## Listed records
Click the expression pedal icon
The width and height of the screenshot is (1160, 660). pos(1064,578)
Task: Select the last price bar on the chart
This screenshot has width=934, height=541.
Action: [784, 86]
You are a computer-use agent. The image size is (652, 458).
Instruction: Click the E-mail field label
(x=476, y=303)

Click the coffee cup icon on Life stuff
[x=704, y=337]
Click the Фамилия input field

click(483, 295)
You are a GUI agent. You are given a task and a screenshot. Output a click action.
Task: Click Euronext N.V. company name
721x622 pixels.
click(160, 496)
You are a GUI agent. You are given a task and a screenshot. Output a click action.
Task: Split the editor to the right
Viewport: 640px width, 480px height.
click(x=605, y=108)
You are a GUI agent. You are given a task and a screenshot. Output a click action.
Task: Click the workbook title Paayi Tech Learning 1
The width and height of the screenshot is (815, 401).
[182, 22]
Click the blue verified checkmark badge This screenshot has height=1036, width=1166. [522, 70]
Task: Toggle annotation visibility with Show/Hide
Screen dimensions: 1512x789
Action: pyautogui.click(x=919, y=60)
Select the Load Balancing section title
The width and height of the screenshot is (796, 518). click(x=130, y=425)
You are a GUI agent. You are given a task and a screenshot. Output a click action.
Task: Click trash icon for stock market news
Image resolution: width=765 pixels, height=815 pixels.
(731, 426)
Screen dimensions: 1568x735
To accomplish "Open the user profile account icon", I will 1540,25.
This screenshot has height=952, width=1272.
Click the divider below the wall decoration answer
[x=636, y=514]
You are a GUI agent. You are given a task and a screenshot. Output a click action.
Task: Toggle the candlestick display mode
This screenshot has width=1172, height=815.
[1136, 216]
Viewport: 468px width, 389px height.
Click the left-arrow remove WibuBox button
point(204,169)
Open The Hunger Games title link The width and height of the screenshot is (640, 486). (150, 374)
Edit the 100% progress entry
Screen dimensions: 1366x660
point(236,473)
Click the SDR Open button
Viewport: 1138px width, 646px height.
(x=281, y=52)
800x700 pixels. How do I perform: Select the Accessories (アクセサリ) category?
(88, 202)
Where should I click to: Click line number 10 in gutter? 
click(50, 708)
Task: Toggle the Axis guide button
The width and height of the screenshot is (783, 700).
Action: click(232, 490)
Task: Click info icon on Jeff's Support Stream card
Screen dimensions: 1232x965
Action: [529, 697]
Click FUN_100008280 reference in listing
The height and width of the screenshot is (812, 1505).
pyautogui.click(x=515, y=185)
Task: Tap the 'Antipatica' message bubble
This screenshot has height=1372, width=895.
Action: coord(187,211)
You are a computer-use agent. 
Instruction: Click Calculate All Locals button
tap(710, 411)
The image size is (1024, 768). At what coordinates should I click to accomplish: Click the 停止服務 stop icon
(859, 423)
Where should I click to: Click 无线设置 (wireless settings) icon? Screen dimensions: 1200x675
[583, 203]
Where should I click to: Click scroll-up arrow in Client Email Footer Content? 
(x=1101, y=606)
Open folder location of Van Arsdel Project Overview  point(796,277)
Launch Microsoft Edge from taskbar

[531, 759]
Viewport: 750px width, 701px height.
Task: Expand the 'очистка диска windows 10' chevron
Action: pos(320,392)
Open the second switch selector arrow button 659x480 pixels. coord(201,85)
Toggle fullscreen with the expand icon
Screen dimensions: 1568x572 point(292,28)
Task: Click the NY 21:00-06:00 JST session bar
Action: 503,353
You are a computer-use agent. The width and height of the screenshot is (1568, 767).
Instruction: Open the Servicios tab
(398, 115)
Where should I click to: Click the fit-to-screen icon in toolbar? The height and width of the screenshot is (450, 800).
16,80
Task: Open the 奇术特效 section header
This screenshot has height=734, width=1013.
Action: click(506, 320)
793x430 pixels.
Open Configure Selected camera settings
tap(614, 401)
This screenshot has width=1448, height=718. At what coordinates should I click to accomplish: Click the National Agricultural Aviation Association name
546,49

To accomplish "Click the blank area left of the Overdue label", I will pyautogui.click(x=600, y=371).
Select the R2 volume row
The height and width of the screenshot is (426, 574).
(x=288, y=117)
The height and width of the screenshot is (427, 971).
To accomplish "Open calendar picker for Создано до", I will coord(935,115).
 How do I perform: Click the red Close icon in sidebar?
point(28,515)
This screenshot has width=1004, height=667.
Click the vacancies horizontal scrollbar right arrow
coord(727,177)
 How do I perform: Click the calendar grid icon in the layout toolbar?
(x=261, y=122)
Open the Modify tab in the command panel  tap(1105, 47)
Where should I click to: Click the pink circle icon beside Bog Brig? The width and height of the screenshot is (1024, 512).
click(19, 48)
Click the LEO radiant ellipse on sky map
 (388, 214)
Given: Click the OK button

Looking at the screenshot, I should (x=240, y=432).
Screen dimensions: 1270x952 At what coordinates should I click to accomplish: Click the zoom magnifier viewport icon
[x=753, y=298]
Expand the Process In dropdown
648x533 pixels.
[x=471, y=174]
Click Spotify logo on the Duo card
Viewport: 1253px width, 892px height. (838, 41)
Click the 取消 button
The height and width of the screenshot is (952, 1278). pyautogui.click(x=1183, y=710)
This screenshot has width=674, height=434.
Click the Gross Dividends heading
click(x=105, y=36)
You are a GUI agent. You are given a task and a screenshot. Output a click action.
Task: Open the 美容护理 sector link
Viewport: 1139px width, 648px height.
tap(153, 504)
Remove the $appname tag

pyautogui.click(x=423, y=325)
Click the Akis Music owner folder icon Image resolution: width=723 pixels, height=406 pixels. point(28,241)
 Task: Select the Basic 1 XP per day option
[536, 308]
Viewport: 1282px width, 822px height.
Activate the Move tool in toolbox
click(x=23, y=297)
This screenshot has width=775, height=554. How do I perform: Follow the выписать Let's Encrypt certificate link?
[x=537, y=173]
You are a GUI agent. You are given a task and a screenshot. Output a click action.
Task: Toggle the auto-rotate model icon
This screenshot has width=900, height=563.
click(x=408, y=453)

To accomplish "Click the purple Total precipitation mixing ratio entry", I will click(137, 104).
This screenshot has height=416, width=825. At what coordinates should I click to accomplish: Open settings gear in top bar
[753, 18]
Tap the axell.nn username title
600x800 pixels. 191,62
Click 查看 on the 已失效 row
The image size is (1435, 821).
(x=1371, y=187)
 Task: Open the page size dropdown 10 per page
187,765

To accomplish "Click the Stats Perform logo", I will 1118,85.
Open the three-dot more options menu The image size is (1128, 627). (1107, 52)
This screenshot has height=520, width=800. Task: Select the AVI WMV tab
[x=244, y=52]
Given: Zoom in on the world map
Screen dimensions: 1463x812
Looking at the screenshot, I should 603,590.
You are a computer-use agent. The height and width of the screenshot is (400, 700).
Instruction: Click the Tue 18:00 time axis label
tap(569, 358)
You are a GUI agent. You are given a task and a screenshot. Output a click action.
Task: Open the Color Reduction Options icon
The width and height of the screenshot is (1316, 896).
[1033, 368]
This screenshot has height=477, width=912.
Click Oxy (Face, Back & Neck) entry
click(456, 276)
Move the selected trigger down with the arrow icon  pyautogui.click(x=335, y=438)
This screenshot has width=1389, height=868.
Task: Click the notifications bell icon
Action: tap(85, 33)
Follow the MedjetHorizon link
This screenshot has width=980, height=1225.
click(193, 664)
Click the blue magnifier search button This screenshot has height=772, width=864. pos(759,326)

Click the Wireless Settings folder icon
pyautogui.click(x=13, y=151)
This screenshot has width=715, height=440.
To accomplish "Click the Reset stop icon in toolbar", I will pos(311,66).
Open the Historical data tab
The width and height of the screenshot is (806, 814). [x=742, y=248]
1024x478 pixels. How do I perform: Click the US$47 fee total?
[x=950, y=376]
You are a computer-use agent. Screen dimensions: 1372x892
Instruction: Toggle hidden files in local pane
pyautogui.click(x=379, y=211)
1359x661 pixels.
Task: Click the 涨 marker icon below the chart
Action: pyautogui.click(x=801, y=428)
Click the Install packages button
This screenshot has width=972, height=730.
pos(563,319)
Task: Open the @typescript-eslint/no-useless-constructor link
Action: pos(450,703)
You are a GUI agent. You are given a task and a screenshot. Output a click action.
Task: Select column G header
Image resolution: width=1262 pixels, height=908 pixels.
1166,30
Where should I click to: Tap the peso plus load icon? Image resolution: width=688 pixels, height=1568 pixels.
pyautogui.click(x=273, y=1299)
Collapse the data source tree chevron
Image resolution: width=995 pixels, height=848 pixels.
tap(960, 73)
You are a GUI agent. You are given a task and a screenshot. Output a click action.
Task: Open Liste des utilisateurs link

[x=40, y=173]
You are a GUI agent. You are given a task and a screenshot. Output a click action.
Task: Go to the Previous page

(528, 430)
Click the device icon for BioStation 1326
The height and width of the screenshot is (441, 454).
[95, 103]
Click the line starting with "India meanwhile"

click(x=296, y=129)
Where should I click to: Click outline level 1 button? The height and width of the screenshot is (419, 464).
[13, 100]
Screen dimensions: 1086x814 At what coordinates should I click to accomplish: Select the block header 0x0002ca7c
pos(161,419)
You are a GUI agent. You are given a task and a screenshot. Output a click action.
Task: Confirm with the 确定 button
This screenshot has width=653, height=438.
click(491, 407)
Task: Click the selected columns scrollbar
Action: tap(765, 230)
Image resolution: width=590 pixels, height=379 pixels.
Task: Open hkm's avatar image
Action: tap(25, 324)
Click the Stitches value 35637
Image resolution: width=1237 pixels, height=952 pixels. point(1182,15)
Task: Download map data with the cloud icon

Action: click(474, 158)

## Try it
Copy out every line from the records that has the word "computer".

## Task result
You are a computer-use agent. The image size is (652, 458).
You are a computer-use agent. 
You are a computer-use agent. The width and height of the screenshot is (1568, 767).
You are a computer-use agent. The height and width of the screenshot is (400, 700).
You are a computer-use agent. Screen dimensions: 1372x892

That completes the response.